Supplied data
____________
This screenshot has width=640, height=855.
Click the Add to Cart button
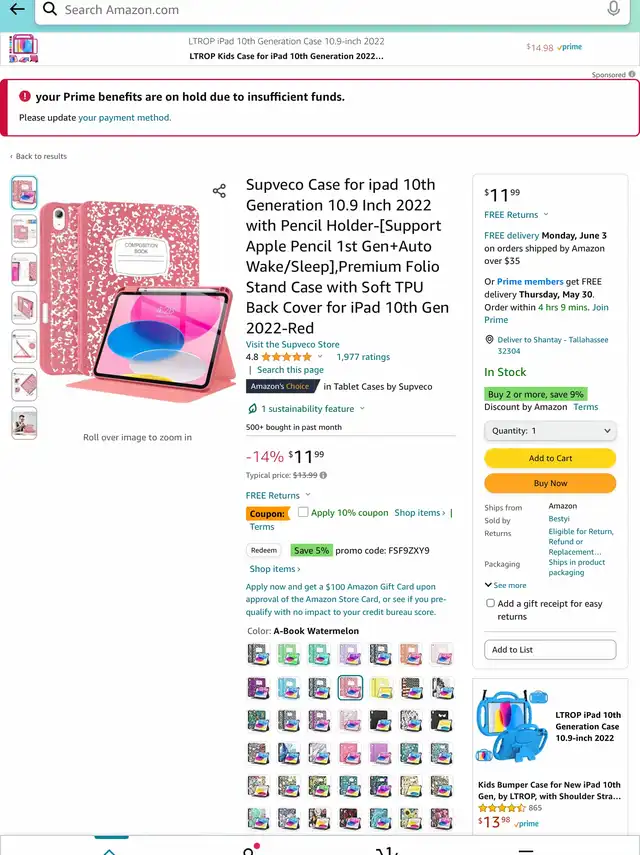coord(550,458)
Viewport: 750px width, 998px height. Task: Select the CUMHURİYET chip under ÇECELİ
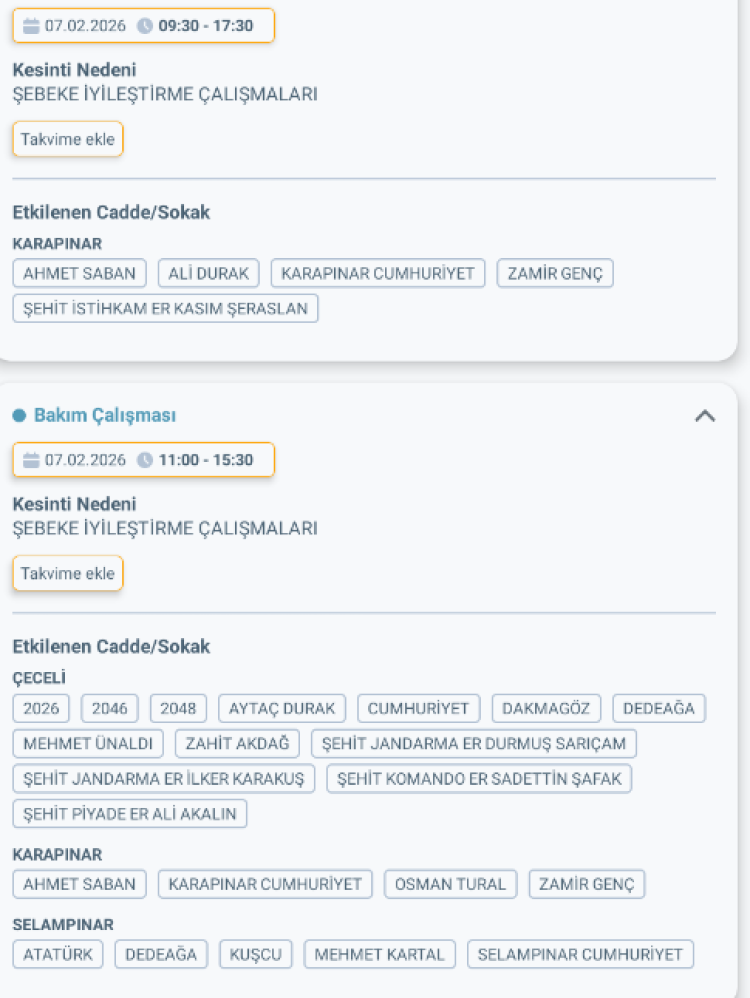pyautogui.click(x=420, y=708)
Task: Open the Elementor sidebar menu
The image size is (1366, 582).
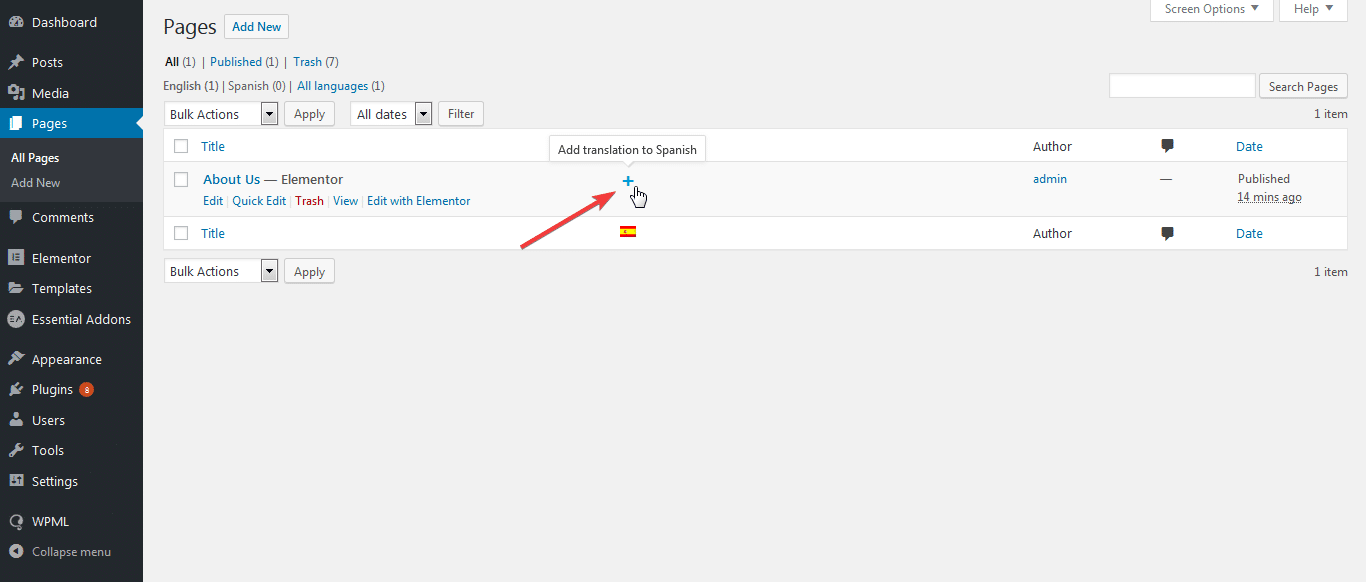Action: pyautogui.click(x=59, y=257)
____________
Task to carry out
Update the entries above by replacing each "Task" with "Instruction" and keeping everything else unchanged. Leave the pictures out of your answer.

Task response
This screenshot has width=640, height=855.
Click the Add to Cart button
coord(550,458)
Viewport: 750px width, 998px height. Instruction: Select the CUMHURİYET chip under ÇECELİ
pyautogui.click(x=420, y=708)
Instruction: Open the Elementor sidebar menu
The image size is (1366, 582).
Action: pyautogui.click(x=59, y=257)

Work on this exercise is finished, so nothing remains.